Advertisement

Digital learning badges attract interest from city leaders

Digital badges have gained the attention of everyone from teachers to mayors, who are taking the program citywide to offer students an electronic resume.

When Laura Fleming became frustrated with the ineffective professional development program for teachers at her New Jersey high school, she decided to upend the system.

The library media specialist at New Milford High School last year created a digital badge program, a virtual assessment measure that lets teachers log which technology tools they use in the classroom and show how those tools help students learn.

“If someone clicks on a digital badge, it tells a story: who earned it and how they earned it,” Fleming, 39, said in an interview. “You can provide evidence attached to the badge to show people what it took to earn that badge. It’s really an alternate credentialing system, and it was designed to acknowledge and showcase the informal learning of teachers.”

Now, instead of sitting through a professional development workshop, teachers can upload lesson plans or videos, showing how they incorporate technology into their instruction – and get recognized for accumulating a host of digital badges.

Advertisement

“I’ve had a lot of people replicate my platform, but I think the whole idea of digital badging is catching on as a concept,” she said.

Digital badges, powered by software company Mozilla, are attracting widespread interest for serving as a virtual resume for students and adults. Five cities, led by Chicago and Dallas, have created their own digital badge programs that connect students to cultural and educational institutions.

And interest is spreading. At the U.S. Conference of Mayors in Washington, D.C., this week, about 20 mayors met to discuss how they could incorporate the innovative program in their own cities.

Christopher Cabaldon, mayor of West Sacramento, California, which started a pilot program, said badges can motivate students to take advantage of an array of educational opportunities. For example, he said, students who take a summer coding course can earn a badge, which they could then use for extra credit in their computer science class at school.
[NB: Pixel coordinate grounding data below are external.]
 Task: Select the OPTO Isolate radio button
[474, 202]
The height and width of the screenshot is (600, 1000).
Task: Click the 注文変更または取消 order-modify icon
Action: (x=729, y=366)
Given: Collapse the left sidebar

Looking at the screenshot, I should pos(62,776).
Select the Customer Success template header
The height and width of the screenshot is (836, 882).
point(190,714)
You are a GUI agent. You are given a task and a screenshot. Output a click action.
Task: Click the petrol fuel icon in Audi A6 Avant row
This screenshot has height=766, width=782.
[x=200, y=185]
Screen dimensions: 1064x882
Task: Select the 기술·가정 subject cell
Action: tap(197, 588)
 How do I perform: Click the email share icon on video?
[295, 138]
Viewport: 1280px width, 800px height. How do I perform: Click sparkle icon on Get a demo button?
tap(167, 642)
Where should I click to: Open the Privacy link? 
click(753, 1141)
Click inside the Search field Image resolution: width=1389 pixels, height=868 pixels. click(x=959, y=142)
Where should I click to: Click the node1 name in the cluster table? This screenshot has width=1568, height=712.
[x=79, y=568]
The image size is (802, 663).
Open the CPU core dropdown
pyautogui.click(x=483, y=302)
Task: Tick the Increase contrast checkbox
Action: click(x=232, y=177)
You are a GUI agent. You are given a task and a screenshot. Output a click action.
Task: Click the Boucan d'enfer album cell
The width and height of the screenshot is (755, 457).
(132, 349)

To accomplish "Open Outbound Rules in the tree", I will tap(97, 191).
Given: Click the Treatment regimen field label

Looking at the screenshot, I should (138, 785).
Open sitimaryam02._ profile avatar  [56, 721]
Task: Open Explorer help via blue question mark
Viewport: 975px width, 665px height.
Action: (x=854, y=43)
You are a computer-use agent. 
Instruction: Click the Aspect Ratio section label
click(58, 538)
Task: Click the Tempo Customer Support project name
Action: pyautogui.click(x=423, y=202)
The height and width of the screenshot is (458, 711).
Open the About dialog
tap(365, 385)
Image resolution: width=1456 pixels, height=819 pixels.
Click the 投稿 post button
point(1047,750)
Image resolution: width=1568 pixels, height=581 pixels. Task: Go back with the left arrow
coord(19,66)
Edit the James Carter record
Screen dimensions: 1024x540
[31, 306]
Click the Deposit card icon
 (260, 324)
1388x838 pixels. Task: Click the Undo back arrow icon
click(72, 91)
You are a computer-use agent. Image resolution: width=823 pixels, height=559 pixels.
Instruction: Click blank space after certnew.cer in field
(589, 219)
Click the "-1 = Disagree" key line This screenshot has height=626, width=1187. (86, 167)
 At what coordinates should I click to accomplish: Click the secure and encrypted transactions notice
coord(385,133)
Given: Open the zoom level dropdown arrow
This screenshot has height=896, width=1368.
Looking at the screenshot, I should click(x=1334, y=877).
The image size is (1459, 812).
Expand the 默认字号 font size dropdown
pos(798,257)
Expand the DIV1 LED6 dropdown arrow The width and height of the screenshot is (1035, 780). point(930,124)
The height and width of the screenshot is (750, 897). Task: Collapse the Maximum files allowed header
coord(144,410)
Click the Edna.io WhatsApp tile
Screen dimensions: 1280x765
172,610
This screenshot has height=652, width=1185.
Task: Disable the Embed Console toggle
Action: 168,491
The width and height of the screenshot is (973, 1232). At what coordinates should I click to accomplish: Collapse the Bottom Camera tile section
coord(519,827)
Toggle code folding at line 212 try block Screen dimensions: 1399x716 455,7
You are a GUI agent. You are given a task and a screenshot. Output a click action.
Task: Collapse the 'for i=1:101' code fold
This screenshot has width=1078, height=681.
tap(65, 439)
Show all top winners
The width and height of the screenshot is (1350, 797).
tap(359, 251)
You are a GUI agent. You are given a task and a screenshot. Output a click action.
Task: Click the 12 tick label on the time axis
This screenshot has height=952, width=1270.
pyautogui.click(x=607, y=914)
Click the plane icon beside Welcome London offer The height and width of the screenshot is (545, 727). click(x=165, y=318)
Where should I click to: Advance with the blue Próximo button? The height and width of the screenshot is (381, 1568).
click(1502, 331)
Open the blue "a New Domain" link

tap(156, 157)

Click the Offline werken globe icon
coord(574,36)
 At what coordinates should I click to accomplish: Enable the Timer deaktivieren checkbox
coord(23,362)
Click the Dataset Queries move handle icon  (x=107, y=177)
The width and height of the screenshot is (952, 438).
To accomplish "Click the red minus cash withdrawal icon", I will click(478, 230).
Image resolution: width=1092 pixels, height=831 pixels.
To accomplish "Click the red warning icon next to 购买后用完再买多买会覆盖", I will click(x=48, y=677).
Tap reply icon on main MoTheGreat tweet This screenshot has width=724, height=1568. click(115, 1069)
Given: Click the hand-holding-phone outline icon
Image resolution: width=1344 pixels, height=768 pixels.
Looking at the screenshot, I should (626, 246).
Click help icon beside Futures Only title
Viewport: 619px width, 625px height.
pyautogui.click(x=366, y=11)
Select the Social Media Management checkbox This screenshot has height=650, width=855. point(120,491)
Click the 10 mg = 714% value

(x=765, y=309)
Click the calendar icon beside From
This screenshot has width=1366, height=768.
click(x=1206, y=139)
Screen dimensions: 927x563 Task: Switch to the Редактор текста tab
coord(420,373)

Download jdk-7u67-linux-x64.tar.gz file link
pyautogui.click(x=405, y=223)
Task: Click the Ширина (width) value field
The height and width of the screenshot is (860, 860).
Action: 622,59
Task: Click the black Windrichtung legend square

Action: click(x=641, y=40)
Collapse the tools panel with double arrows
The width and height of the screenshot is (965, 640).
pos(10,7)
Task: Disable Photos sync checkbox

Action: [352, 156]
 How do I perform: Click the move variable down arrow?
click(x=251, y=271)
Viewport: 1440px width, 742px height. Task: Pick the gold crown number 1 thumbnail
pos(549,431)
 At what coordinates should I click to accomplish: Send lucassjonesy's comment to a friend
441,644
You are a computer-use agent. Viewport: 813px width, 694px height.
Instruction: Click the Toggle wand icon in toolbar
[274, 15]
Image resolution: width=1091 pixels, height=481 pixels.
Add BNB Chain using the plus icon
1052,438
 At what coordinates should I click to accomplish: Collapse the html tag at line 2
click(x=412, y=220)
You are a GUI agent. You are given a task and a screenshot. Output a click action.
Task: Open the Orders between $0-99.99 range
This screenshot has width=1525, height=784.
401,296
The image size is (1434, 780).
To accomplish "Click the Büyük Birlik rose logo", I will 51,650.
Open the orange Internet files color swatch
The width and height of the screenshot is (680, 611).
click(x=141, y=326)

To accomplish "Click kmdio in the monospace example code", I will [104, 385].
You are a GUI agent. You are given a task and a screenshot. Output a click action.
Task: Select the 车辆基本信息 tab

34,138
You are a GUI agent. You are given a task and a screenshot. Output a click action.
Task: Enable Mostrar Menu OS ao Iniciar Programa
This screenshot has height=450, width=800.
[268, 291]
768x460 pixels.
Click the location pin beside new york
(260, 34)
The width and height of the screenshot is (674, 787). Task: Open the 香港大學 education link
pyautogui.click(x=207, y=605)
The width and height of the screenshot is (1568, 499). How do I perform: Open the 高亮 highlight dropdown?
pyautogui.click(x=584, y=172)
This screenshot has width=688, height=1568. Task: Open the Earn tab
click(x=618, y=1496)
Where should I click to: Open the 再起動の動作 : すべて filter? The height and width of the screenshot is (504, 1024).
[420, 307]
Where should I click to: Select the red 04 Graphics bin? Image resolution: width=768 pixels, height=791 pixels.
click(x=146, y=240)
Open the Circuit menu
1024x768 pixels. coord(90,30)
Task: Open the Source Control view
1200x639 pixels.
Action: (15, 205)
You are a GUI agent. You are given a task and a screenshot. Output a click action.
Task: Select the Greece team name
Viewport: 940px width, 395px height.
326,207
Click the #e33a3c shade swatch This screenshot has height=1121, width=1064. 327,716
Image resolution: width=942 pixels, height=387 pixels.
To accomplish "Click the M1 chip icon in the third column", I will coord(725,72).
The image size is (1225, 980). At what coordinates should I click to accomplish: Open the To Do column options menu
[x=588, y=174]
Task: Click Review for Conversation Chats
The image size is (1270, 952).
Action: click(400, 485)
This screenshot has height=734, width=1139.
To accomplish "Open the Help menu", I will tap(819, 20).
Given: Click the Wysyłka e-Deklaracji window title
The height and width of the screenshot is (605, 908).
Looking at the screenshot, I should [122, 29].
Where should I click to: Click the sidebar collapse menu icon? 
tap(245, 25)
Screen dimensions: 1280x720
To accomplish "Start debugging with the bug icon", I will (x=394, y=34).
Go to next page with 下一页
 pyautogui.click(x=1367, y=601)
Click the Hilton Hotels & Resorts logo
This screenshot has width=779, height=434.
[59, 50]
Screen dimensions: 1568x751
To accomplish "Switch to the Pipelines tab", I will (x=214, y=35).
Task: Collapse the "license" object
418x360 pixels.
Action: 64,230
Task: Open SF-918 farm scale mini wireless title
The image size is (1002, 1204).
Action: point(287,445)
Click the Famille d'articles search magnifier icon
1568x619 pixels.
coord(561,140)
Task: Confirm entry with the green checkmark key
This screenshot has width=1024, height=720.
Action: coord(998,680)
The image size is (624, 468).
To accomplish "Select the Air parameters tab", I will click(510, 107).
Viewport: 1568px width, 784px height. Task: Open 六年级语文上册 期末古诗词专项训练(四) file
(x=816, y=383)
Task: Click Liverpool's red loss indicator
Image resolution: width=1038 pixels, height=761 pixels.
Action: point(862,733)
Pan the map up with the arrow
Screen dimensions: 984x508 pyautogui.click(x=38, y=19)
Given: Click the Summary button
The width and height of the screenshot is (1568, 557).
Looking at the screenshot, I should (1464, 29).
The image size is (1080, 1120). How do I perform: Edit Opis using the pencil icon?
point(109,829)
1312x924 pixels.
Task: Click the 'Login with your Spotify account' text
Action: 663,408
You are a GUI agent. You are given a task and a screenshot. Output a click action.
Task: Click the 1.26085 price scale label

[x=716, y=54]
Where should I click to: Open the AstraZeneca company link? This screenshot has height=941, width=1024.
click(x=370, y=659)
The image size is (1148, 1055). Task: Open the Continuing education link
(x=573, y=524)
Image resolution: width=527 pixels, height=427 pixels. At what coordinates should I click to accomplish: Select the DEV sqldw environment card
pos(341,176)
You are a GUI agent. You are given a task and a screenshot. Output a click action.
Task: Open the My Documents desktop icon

“It’s gamifying this learning,” Cabaldon said in an interview. “It turns out young people like to achieve things, and they like to demonstrate it and share it on Facebook and tell everyone about it. And at the same time, employers and colleges want to know more about what young people can do.”

Advertisement

Digital badging first caught on in Chicago, where Mayor Rahm Emanuel oversaw the City of Learning program, which launched in 2013 with help from the MacArthur Foundation to track kids’ summer reading progress.

Now, more than 120 organizations and institutions in Chicago, like the Field Museum and Lincoln Park Zoo, have signed up to offer digital badges to kids who participated in their after-school or extracurricular programs.

“It’s really the idea of, ‘how do you connect a city knowing there’s a lot of learning opportunities that go well beyond school time?’” said Megan Cole of Badge Alliance, a network that helps cities launch these programs. “There’s definitely an understanding that testing students isn’t the only way to reach them.”

In Dallas, where nearly 40 percent of residents don’t have access to the Internet at home or at work, about 14,000 digital badges were given by cultural institutions to help bridge the technology gap, said Margaret Black, whose educational nonprofit, Big Thought, helped launch the program there.

“For us, it would be a real failure if this was a program for rich kids,” she said.

Advertisement

Black said there are four types of badges students can receive: a community badge for civic participation, a skill badge for developing competencies in certain subject areas, a knowledge badge to show a body of work and a showcase badge to highlight skills that have been learned.

“The badges are all issued by program providers, people who verify if a student achieved a learning objective,” she said.

Beth Swanson, who served as Emanuel’s deputy for education for nearly four years, said the goal is to expand Chicago’s program so that students can use their badges toward high school or college credit, and even show a potential employer the skills they’ve picked up.

“The badges show skill levels obtained, links that an employer could see, uploaded videos, all these tangible things you can’t get out of a paper resume,” Swanson said. “It becomes this living credential and resume. Digital badges make that learning come alive to the institutions who might be receiving them.”

The idea has gained so much traction in the Windy City that DePaul University is currently exploring ways to accept digital badges as part of its application process.

Advertisement

“I feel like we’re just on the tip of the iceberg,” Swanson said.